5 Effective Yoga Poses To Relieve Sciatica Pain
Yoga has been shown to be beneficial for various aspects of health, but many people are often unsure of where to start. While beginner yoga is good for anyone, people with chronic health conditions may need to take a different approach, because there are some poses that can make their health conditions worse. It’s worth noting that prior to beginning any new exercise regimen, you should always speak to your doctor to make sure you’re cleared to do certain poses.
That being said, one such chronic pain condition that can benefit greatly from certain yoga poses is sciatica. But what is sciatica? And what yoga poses are good for sciatica pain relief?
What is sciatica?
Sciatica is a condition caused by compression, irritation, or injury to the sciatic nerve. The sciatic nerve runs from the lower back down through the buttocks and thighs, continuing down along the sides of the legs. In some cases, sciatica can also be brought on by injured, tight, or overworked muscles.
Sciatica pain is typically throbbing pain, but can also be sharp or burning. It radiates down from the lower back to the legs, often only on one side of the body. Sometimes, sciatic pain can even lead to inflammation in the body, as well as numbness or tingling. For some, sciatic pain is mild and only causes a little bit of discomfort, but for others it can be excruciating. Research has shown that yoga, when done correctly, can greatly help sciatic pain.

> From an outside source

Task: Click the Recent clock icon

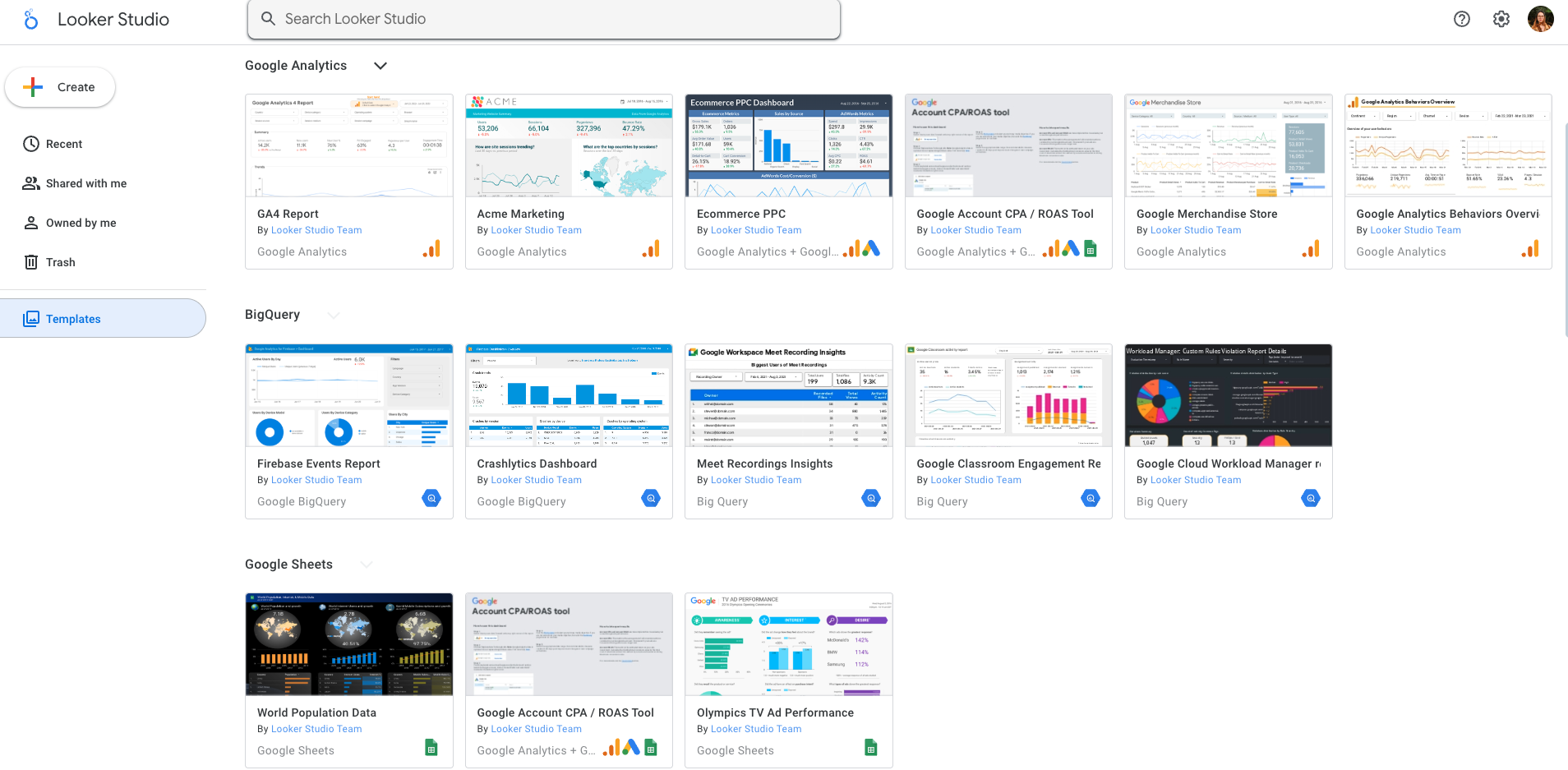Action: tap(31, 144)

Can sciatica be cured by yoga?
Close to 95% of all people with sciatic can be effectively “cured” or treated if they approach treatment properly. Although yoga is a helpful tool on the journey to relieving their sciatic pain, however, it’s unlikely that yoga alone will cure the condition. People with sciatica will also have to undergo physical therapy, which is the first line of treatment. Other types of treatments include medications, chiropractic and massage treatments, and the use of hot-cold therapy.

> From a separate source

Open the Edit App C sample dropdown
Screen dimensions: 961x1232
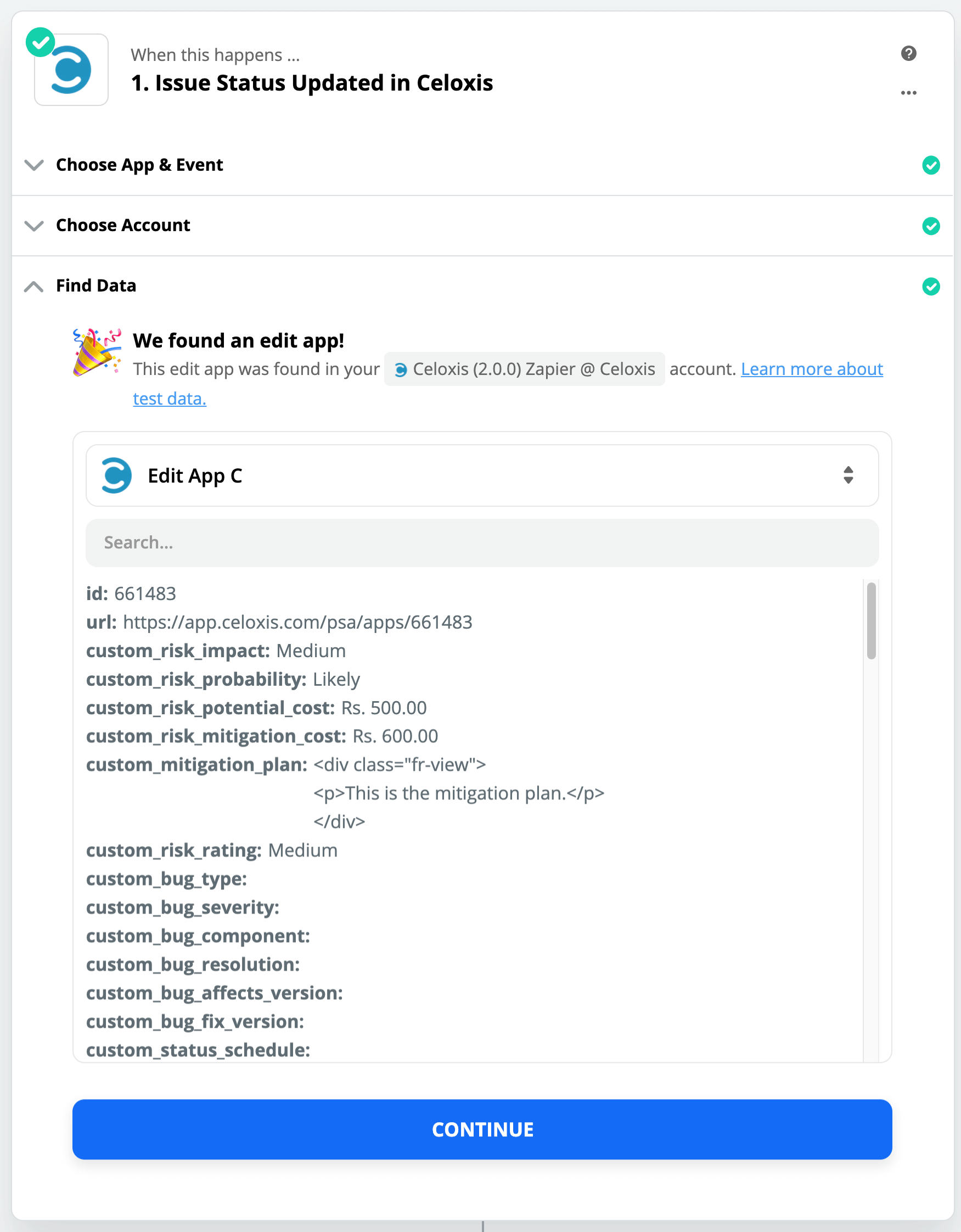[482, 475]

What yoga poses are good for sciatica?
Plenty of yoga poses can help alleviate the pain associated with sciatica, especially if you practice regularly and are undergoing your doctor’s treatment recommendations at the same time. The following five poses are particularly great for helping to relieve sciatic pain.
1. Child’s Pose
Child’s pose is a simple and helpful yoga pose for sciatic pain relief. It’s typically helpful for tuning into your body and relaxing. The pose is designed to stretch and lengthen the spine, which helps to open the hips, thighs, and lower back. To get into child’s pose, start on your hands and knees before sinking your hips back on your heels. Then, widen your knees a ittle further than hip width apart, extend your arms in front of your body, and lower yourself onto your thighs while you relax your torso. While you deepen your breath in this post, tight areas will begin to relax.
2. Downward-Facing Dog
Down-facing dog is a forward bend-type pose that helps to align your entire body, which can relieve tightness and pain. By promoting strength and correcting imbalances, this pose can help to relieve sciatic pain. To get into this pose, start on your hands and knees. As you press your hands into the mat, lift your hips towards the ceiling and push your heels towards the earth. Once in position, drop your head and chest through your arms. You can bend your knees to help push your pelvis forward. Stay in a variation that feels comfortable for up to a minute for relief.
3. Cobra Pose
Cobra pose is great for strengthening and stretching your spine to help improve flexibility as well as blood circulation. This position begins with you lying on your stomach. With your hands under your shoulders and your elbows pulled in close to your body, push up, lifting your head, shoulders, and chest off the mat with your arms. Keeping your arms slightly bent and chest open, and try to engage your lower back, ab muscles, and thighs. Stay in this pose for up to 30 seconds.
4. Locust Pose
Locust pose is a highly strengthening pose that works your spine, glutes, and thighs while stabilizing your core and lower back. It can also improve flexibility in the hips, which can help with sciatic pain. To get in this position, begin by lying on your stomach. Interlace your fingers at the base of your spine, and while doing so, lift your chest, head, and arms up as high as you can. If interlacing your fingers is too difficult, you can also begin with your hands resting on your sides. As you raise up, practice taking a deep breath while you engage your glutes, lower back, and ab muscles. Hold the position for up to 30 seconds, and repeat the movement a couple of times.
5. Knees-to-Chest Pose
Knees-to-chest pose is excellent for reducing tightness in the lower back as well as in your glutes and hips. To get into this pose, start by lying on your back. Once there, draw both knees into your chest while keeping your ankles and knees together as best you can. Once your knees are up to your chest, reach your arms around the backs of either the thighs or shins and interlace your fingers if you can. If you can’t, hold your elbows as if you were crossing your arms. To get a deeper stretch, lift your head while tucking your chin into your chest. A more intense version of this stretch is doing one leg at a time. You can hold the pose for up to a minute for relief.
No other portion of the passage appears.